Les diurétiques et bêtabloquants provoquent-ils la sécheresse buccale ? Oui. Ces deux classes provoquent une sécheresse buccale modérée à sévère, avec les conséquences décrites dans la section xérostomie.
Les IEC (inhibiteurs de l'enzyme de conversion) ont-ils des effets buccaux ? Certains IEC (énalapril, lisinopril, ramipril) peuvent provoquer des ulcérations buccales ou une sensation de brûlure de la langue comme effet secondaire rare. La toux sèche chronique liée aux IEC peut également irriter le pharynx et modifier le pH buccal.
Les antihistaminiques provoquent-ils la sécheresse buccale ?
Les médicaments contre les allergies assèchent-ils la bouche ? Oui, surtout les antihistaminiques de première génération (prométhazine, diphénhydramine, chlorphénamine) qui ont des propriétés anticholinergiques marquées. Les antihistaminiques de deuxième génération (cétirizine, loratadine) ont un effet moindre mais non nul.
Pour les patients prenant des antihistaminiques de façon saisonnière ou chronique, une attention particulière à l'hydratation et à l'hygiène buccale est recommandée pendant les périodes de traitement.
Les bisphosphonates sont-ils dangereux pour les dents ?
Pourquoi les bisphosphonates sont-ils une préoccupation majeure en dentisterie ? C'est le chapitre le plus important pour les patients concernés. Les bisphosphonates sont utilisés pour traiter l'ostéoporose (alendronate/Fosamax, risédronate/Actonel, zolédronate/Aclasta) et certains cancers osseux.
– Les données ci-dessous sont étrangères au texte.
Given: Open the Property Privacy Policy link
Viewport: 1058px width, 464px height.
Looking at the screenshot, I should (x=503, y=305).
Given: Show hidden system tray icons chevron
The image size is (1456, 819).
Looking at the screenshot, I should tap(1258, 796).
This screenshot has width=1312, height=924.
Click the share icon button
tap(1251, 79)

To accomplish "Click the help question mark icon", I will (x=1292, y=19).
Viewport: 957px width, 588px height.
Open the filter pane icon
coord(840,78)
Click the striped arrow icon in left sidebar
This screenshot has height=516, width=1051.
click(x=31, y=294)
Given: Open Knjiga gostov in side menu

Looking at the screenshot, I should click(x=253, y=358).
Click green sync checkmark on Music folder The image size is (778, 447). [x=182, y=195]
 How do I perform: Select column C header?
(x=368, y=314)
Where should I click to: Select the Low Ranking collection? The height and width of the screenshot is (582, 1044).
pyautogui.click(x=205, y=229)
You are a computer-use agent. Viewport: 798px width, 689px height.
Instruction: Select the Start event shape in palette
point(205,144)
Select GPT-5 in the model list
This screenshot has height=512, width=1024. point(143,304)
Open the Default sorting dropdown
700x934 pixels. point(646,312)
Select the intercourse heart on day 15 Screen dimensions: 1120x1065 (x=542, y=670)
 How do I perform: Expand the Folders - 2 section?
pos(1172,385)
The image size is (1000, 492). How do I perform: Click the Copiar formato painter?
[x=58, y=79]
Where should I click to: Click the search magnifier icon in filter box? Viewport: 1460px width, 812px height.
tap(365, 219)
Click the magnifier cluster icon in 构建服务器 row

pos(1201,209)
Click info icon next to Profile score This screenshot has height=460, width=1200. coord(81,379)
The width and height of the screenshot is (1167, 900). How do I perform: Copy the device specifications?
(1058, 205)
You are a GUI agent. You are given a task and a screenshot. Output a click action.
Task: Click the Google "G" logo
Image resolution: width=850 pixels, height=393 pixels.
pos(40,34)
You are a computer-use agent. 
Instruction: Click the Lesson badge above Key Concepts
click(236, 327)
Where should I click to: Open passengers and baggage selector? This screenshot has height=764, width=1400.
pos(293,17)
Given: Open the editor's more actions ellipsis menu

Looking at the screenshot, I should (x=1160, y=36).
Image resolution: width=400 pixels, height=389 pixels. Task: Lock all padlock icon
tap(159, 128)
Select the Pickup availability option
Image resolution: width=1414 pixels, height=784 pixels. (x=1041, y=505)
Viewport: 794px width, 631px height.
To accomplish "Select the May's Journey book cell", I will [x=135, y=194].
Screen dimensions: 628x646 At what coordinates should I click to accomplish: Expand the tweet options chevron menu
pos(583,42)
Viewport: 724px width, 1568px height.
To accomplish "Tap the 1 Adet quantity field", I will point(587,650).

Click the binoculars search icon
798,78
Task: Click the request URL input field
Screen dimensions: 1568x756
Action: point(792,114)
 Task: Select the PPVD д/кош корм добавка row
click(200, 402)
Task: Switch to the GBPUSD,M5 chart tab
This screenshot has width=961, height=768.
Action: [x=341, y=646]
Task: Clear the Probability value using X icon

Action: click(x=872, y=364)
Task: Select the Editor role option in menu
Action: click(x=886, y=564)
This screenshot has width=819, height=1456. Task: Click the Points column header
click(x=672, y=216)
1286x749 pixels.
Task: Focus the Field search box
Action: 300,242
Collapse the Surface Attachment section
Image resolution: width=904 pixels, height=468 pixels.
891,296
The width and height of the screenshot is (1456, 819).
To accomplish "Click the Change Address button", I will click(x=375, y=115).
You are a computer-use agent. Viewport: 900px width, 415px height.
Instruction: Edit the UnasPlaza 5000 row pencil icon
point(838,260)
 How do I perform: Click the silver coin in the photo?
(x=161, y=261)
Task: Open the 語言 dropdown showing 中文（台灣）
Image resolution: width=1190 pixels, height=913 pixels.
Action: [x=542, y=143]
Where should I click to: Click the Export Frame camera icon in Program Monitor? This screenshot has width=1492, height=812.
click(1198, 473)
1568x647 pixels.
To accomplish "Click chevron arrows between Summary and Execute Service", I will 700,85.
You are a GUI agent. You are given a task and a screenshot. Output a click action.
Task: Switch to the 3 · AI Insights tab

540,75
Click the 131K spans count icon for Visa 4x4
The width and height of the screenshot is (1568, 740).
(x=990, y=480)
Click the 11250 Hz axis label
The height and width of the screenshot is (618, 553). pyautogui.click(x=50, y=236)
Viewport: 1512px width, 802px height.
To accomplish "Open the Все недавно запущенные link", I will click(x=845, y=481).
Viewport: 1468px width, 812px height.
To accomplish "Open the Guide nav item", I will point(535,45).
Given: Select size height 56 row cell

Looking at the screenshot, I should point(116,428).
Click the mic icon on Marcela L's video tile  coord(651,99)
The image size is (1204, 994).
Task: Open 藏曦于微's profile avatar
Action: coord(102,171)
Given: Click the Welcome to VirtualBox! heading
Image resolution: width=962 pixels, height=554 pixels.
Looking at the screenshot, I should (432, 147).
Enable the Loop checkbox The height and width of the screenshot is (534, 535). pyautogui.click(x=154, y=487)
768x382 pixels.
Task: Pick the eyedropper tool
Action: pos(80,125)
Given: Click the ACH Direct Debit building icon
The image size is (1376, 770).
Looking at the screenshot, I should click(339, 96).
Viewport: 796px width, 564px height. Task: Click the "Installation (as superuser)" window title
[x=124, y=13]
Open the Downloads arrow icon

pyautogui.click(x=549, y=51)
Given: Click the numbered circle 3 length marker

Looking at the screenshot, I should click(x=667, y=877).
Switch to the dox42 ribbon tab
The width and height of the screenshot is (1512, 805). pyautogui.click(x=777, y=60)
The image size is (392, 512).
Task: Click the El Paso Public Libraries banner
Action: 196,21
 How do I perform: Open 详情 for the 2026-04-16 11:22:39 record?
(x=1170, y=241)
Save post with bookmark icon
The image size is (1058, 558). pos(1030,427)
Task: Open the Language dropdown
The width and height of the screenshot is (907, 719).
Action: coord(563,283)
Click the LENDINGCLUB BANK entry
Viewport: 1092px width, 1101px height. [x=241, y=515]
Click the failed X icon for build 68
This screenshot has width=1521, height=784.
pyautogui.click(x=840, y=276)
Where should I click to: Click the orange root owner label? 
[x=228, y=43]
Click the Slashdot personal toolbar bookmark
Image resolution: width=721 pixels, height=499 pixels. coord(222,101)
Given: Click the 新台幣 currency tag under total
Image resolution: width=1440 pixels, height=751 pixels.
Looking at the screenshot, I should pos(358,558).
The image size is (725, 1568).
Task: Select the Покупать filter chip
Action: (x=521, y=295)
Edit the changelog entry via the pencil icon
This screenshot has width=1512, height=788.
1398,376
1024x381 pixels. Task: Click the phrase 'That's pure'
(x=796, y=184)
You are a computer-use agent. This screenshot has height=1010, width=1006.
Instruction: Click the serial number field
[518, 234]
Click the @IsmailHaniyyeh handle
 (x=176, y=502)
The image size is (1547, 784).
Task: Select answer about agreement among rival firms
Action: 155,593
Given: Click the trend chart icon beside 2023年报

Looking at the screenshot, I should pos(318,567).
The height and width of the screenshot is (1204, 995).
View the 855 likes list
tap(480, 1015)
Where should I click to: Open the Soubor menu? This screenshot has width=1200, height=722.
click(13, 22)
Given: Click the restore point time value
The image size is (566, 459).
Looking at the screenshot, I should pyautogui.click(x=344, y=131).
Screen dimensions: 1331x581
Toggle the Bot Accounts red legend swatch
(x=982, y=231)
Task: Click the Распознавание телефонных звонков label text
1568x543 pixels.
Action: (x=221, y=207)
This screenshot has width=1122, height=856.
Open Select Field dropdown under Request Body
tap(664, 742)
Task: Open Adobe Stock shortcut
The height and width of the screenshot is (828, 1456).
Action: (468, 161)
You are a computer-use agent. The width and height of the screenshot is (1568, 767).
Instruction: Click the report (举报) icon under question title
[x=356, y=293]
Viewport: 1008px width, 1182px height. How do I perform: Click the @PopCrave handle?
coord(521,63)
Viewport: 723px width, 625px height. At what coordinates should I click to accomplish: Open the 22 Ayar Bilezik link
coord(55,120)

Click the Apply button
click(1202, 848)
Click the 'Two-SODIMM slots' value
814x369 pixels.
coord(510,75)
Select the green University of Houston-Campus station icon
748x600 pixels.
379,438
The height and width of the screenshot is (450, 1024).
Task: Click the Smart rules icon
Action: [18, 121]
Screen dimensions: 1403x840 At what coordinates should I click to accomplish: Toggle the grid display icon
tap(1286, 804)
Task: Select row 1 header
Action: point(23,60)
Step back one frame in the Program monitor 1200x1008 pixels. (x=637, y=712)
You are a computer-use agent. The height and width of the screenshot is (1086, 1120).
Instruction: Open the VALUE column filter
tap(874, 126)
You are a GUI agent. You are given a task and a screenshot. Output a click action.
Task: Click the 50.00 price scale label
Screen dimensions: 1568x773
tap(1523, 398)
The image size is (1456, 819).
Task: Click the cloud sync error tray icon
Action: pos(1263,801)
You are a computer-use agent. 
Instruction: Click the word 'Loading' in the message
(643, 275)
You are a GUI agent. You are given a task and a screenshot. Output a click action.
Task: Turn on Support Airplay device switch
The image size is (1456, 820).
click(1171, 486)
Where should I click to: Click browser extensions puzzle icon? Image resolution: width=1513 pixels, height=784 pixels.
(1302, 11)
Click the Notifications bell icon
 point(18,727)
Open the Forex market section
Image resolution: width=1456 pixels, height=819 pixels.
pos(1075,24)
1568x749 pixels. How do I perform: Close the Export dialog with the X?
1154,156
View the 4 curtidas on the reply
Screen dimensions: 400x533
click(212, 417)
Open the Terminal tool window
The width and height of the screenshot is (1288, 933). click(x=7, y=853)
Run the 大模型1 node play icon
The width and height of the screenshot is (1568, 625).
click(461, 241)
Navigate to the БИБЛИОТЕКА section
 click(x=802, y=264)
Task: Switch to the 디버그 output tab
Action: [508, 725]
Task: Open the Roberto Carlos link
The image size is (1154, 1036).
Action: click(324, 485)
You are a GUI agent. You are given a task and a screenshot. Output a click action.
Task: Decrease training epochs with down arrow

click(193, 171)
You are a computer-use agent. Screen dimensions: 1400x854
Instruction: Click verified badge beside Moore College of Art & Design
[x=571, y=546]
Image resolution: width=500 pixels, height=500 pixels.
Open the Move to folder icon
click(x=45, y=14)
Qu'est-ce que l'ostéonécrose des mâchoires liée aux bisphosphonates ? L'ostéonécrose des mâchoires (ONM) est une nécrose osseuse (mort de l'os) qui peut survenir spontanément ou être déclenchée par un soin dentaire invasif (extraction, implant, chirurgie) chez un patient traité par bisphosphonates. Elle se manifeste par une zone d'os exposé dans la bouche, une douleur persistante et une cicatrisation anormalement lente après une extraction.
Le risque d'ostéonécrose est-il le même pour tous les bisphosphonates ? Non. Les bisphosphonates oraux utilisés contre l'ostéoporose présentent un risque faible mais réel, surtout après plusieurs années de traitement. Les bisphosphonates intraveineux utilisés dans les cancers osseux présentent un risque significativement plus élevé, pouvant atteindre 1 à 10 % des patients.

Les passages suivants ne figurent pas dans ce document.